DATA FOR PROCESSING:

● ● ● ● ● ● ●

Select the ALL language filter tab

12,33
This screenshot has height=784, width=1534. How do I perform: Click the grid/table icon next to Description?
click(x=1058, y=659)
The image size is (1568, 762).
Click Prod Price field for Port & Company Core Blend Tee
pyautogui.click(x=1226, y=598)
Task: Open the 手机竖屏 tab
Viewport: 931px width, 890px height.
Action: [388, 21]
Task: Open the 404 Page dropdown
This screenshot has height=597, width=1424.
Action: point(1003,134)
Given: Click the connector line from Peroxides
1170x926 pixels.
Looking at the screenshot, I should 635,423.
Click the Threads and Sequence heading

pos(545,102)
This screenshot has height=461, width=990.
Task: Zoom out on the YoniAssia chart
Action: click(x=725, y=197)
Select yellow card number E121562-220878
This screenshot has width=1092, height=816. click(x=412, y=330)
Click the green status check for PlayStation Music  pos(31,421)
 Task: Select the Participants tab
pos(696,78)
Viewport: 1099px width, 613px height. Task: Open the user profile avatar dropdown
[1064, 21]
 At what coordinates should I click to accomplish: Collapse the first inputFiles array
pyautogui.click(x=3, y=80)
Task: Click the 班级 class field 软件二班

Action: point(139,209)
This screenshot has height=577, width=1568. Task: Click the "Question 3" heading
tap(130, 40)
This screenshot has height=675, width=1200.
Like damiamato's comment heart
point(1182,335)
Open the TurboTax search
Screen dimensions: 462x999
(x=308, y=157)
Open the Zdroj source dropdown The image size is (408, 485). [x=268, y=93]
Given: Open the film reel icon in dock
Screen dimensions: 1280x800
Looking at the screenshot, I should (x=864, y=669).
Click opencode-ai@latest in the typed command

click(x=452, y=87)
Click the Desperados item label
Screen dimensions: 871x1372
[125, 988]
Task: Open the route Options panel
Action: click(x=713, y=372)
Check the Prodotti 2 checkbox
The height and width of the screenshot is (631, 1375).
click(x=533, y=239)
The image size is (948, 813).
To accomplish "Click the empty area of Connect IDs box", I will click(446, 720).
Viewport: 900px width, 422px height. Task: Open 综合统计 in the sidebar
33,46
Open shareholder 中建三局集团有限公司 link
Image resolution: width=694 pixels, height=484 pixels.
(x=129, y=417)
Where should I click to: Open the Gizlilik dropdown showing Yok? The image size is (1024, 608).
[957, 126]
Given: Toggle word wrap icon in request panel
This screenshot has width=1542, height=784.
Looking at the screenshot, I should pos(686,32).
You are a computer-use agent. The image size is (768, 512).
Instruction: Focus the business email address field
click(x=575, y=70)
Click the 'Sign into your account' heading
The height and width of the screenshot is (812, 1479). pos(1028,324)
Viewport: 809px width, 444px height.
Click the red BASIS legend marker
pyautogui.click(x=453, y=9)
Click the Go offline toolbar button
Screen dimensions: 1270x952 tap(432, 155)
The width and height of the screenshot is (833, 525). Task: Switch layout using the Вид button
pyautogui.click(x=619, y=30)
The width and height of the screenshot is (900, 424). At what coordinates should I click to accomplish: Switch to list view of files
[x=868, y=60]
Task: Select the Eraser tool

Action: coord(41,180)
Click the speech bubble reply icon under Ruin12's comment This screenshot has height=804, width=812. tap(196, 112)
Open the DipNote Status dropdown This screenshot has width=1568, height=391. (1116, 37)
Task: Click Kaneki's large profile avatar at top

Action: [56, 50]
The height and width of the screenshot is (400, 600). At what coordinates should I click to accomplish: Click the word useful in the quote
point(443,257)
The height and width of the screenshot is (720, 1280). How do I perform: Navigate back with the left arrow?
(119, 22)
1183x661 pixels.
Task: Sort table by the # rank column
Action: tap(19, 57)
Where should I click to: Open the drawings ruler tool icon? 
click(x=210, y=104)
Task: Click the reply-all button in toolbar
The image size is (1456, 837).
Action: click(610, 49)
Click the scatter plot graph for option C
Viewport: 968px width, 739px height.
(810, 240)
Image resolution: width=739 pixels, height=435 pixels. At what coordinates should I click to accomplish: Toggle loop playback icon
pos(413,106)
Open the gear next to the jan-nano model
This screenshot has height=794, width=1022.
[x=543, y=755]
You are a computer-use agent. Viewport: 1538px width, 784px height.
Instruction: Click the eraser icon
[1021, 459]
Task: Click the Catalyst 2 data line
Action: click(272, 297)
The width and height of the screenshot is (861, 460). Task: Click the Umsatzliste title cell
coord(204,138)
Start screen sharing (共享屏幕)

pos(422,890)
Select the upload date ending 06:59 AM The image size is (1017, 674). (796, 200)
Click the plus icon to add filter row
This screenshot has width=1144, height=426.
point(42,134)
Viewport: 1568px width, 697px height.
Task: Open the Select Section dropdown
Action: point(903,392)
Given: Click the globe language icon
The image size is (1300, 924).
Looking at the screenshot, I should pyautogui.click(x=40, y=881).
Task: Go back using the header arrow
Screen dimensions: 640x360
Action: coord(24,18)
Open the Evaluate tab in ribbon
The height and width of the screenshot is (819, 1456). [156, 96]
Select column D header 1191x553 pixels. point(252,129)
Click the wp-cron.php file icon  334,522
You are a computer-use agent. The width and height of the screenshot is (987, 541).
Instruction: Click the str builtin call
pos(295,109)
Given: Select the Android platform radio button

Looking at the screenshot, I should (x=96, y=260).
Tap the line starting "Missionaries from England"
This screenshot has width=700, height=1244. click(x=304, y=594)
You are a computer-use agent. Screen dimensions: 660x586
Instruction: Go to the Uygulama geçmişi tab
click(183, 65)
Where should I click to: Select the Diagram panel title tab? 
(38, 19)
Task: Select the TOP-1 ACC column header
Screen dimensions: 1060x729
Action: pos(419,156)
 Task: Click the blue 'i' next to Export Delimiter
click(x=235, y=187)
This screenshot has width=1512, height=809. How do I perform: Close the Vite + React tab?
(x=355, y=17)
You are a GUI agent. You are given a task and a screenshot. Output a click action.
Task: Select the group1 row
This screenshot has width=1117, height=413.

● ● ● ● ● ● ●

TASK:
Copy out, from the records above, every line that holds the string "header".

ANSWER TO THIS EXERCISE:
Task: Go back using the header arrow
Select column D header 1191x553 pixels. point(252,129)
Task: Select the TOP-1 ACC column header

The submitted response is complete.